What you should do
How do the records below read from their first line through the line containing "Task: Collapse the Ordered"? Write those lines out exactly.

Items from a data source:
•••••

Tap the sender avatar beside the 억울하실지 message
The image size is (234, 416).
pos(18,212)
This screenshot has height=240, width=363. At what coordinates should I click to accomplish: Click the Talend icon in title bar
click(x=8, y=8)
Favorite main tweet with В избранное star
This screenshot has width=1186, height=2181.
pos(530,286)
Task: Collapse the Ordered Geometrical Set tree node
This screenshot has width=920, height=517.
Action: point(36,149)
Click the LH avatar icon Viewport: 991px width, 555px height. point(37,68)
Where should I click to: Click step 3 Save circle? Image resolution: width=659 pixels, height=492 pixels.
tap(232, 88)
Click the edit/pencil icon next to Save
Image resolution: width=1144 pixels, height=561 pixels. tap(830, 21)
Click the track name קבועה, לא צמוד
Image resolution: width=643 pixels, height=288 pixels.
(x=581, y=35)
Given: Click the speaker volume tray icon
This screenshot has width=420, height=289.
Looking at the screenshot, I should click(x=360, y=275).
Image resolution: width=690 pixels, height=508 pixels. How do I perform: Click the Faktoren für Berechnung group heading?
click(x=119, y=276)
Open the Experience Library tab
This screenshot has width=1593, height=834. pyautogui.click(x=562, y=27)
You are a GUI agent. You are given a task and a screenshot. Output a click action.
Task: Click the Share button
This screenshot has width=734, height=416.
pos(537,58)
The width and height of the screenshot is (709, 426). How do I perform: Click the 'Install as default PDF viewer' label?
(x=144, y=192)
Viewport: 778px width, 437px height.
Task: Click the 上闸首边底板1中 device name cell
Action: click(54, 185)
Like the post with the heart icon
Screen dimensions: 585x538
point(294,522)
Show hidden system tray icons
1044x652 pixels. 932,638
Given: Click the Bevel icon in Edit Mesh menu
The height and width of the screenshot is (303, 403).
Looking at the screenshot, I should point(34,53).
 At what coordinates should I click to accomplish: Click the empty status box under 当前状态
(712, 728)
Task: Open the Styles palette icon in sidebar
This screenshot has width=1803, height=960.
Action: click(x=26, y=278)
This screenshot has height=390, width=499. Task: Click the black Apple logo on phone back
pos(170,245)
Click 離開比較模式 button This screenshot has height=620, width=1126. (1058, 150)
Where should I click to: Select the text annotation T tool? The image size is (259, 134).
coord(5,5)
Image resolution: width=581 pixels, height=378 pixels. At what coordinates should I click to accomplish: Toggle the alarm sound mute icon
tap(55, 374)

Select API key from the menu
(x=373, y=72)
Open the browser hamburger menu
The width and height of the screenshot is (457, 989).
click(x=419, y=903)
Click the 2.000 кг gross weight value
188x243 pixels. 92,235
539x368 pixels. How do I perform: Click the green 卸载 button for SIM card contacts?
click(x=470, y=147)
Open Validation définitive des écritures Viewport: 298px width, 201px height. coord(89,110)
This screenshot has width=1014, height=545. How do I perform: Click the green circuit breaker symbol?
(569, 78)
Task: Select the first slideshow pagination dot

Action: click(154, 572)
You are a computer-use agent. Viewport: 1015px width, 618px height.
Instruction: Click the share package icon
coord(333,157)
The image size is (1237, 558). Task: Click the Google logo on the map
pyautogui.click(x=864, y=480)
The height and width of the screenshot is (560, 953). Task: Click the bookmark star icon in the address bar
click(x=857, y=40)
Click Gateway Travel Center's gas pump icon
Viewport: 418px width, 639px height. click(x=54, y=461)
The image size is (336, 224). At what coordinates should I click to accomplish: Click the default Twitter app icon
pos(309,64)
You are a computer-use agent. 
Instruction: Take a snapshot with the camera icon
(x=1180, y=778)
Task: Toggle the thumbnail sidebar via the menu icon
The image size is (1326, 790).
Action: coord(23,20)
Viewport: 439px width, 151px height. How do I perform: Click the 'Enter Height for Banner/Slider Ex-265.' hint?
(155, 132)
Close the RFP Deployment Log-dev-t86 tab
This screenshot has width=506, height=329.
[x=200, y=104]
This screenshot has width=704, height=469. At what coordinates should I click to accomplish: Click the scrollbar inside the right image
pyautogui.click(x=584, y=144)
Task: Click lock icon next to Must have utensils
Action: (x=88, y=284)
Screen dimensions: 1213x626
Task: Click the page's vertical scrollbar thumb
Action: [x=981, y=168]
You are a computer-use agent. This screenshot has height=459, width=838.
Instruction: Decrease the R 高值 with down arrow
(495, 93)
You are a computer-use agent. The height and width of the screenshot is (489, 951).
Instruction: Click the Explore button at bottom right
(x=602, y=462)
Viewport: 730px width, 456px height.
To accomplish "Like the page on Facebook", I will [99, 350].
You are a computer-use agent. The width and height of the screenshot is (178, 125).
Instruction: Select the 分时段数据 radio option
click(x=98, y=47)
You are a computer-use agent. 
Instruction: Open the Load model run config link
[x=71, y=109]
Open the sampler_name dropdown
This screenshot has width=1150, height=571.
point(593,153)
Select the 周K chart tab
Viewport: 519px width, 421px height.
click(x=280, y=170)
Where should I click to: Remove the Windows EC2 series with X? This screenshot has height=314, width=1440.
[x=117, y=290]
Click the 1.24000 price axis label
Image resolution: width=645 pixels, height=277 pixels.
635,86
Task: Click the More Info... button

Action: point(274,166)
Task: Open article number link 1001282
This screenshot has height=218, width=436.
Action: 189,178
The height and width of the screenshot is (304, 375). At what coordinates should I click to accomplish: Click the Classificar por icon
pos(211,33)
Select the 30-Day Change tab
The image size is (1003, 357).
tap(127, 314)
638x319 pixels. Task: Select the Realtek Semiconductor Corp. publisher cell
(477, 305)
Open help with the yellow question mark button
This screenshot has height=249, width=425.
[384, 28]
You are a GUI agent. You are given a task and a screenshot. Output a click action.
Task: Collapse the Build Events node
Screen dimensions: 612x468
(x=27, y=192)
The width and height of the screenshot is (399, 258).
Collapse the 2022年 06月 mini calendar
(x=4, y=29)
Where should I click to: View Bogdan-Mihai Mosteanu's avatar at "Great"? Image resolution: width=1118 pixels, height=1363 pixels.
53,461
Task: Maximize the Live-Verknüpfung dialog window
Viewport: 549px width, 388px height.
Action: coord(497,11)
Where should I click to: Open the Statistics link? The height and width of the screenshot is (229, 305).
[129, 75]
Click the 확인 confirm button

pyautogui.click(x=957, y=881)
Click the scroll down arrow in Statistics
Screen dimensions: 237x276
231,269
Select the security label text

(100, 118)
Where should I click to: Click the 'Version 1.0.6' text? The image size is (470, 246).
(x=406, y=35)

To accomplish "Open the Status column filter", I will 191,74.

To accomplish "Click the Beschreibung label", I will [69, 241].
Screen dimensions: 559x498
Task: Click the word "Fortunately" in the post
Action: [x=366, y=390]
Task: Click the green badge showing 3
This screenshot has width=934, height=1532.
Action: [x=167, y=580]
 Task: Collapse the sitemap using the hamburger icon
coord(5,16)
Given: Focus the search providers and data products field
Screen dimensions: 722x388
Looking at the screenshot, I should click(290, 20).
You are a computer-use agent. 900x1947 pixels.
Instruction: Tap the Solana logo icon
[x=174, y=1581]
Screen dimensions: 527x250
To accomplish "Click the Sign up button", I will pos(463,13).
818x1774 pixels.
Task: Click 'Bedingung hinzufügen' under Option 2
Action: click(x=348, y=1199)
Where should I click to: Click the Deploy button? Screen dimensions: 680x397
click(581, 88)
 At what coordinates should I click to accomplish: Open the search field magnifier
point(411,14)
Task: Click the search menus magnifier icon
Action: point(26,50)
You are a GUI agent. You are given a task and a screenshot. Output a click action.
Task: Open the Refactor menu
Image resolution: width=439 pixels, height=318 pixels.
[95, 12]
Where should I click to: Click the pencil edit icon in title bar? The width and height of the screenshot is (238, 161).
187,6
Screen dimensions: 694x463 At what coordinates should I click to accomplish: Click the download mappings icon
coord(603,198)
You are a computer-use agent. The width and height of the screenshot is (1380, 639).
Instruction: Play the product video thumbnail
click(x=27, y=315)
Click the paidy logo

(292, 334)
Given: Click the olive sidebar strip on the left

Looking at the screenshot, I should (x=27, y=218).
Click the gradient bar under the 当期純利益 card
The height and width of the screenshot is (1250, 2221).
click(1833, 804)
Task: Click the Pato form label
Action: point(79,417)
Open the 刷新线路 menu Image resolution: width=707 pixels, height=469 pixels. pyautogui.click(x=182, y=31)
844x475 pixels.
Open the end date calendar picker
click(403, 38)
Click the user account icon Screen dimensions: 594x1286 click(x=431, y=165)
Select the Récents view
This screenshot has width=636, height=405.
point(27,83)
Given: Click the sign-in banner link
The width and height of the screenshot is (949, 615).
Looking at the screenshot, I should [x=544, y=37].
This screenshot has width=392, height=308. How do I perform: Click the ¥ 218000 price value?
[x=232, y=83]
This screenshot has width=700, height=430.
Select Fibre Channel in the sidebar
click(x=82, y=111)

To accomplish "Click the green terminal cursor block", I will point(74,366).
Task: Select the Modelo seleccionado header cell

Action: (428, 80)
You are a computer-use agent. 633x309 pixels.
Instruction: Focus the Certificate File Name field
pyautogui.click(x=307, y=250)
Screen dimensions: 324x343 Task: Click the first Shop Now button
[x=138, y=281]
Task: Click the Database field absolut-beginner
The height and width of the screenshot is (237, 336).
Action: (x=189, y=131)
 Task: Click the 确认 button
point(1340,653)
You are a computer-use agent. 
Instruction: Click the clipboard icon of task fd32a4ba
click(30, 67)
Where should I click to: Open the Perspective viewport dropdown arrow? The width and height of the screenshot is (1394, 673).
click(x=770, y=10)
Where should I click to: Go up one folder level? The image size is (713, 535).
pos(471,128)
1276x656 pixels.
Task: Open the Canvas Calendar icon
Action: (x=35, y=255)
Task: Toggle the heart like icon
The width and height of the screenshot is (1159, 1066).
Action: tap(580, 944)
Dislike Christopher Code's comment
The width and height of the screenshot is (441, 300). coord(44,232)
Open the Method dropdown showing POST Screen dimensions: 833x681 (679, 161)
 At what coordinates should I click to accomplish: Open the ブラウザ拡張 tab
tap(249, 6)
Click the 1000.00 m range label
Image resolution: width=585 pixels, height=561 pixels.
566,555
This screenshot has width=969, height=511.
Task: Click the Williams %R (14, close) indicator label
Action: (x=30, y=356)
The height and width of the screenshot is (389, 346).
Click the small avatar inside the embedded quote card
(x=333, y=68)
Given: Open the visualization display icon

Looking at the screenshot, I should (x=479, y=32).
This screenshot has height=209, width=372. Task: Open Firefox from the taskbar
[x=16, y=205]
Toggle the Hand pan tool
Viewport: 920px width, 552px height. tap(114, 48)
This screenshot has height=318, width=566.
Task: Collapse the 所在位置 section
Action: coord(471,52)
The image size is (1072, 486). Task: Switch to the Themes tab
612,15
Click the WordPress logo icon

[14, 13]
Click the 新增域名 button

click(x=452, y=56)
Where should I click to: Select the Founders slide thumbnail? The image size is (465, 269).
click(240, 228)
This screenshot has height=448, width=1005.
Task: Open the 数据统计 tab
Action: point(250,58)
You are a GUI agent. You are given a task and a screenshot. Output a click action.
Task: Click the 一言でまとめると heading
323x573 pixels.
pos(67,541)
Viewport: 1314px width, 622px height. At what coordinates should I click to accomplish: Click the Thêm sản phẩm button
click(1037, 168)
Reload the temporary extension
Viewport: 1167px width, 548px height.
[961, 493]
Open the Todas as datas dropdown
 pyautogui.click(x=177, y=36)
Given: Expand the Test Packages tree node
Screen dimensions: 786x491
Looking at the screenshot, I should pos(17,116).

•••••

Task solution
Tap the sender avatar beside the 억울하실지 message
The image size is (234, 416).
pos(18,212)
This screenshot has height=240, width=363. At what coordinates should I click to accomplish: Click the Talend icon in title bar
click(x=8, y=8)
Favorite main tweet with В избранное star
This screenshot has width=1186, height=2181.
pos(530,286)
Task: Collapse the Ordered Geometrical Set tree node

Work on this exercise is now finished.